Dutchman Summary & Study Guide
SuperSummary, a modern alternative to SparkNotes and CliffsNotes, offers high-quality study guides for challenging works of literature. This 25-page guide for “Dutchman” by Amiri Baraka includes detailed chapter summaries and analysis covering 2 chapters, as well as several more in-depth sections of expert-written literary analysis. Featured content includes commentary on major characters, 25 important quotes, essay topics, and key themes like Racism and the Ongoing System of Bigotry and Racial Oppression and Black Male Identity.
Dutchman is a one-act play written by LeRoi Jones (later known as Amiri Baraka), which first debuted Off-Broadway in 1964, during the height of the Civil Rights Movement. The play focuses on Clay, a 20-year-old African-American man wearing a suit and tie, and Lula, a 30-year-old white woman, who meet on a subway train in New York City during the summer.

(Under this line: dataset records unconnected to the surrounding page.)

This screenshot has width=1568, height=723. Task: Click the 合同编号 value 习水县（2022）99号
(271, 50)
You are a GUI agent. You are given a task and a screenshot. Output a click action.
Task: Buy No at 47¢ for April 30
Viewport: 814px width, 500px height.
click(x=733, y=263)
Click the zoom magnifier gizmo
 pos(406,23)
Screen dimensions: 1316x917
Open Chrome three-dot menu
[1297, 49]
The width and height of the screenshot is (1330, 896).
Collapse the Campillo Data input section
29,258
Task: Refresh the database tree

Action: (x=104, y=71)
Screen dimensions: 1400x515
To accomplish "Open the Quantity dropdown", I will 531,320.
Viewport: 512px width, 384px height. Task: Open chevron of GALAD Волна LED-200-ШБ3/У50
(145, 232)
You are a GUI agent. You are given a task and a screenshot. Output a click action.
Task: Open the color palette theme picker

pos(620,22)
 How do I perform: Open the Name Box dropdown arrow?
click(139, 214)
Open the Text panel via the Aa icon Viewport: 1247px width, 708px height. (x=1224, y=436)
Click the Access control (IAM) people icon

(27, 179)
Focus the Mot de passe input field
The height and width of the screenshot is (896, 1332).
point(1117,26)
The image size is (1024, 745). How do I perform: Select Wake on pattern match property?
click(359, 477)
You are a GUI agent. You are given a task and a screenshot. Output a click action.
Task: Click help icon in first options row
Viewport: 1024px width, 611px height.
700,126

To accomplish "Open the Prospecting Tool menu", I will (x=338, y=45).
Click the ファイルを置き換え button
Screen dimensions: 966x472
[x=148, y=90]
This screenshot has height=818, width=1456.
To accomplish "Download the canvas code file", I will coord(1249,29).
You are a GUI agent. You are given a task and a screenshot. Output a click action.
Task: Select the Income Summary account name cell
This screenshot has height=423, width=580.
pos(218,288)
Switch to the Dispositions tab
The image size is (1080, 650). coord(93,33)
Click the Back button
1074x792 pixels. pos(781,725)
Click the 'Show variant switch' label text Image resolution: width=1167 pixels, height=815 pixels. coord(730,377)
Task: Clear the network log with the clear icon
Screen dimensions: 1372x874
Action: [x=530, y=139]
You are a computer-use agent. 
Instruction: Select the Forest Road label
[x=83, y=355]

The play begins with Clay sitting on the subway, reading and looking idly out the window. He sees Lula staring at him through the subway window at a station, and the two smile at each other. Lula boards the subway car and sits down next to Clay. She tells him that she saw him checking her out through the window and boarded the train to look for him.
The two start talking and flirting: Lula offers Clay an apple, which he accepts.
Lula becomes quiet and eventually starts making racial-based remarks to Clay. She oscillates between flirting and racially taunting him, until Clay can no longer tolerate her antics. He slaps her, sheds his buttoned-up exterior, and releases his pent-up rage in a long speech that describes the racial oppression he faces as a black man.
After his speech, Clay goes to leave the train. As he reaches over Lula to get his belongings, she stabs him in the chest with a knife; she orders the train passengers—who previously joined in her antics and readily comply—to throw his body off the train and get off at the next station. Lula is alone on the train until another young black man carrying books boards the train. Lula stares at him until he drops his books into his lap, suggesting he will become her next victim.
Dutchman explores clear themes of racism and racial oppression, along with black male identity, as Lula criticizes Clay for daring to seem “white” rather than conforming to black stereotypes. Its title is a reference to the legend of the Flying Dutchman, while Lula’s offering of an apple to Clay makes a clear allusion to the Adam and Eve story.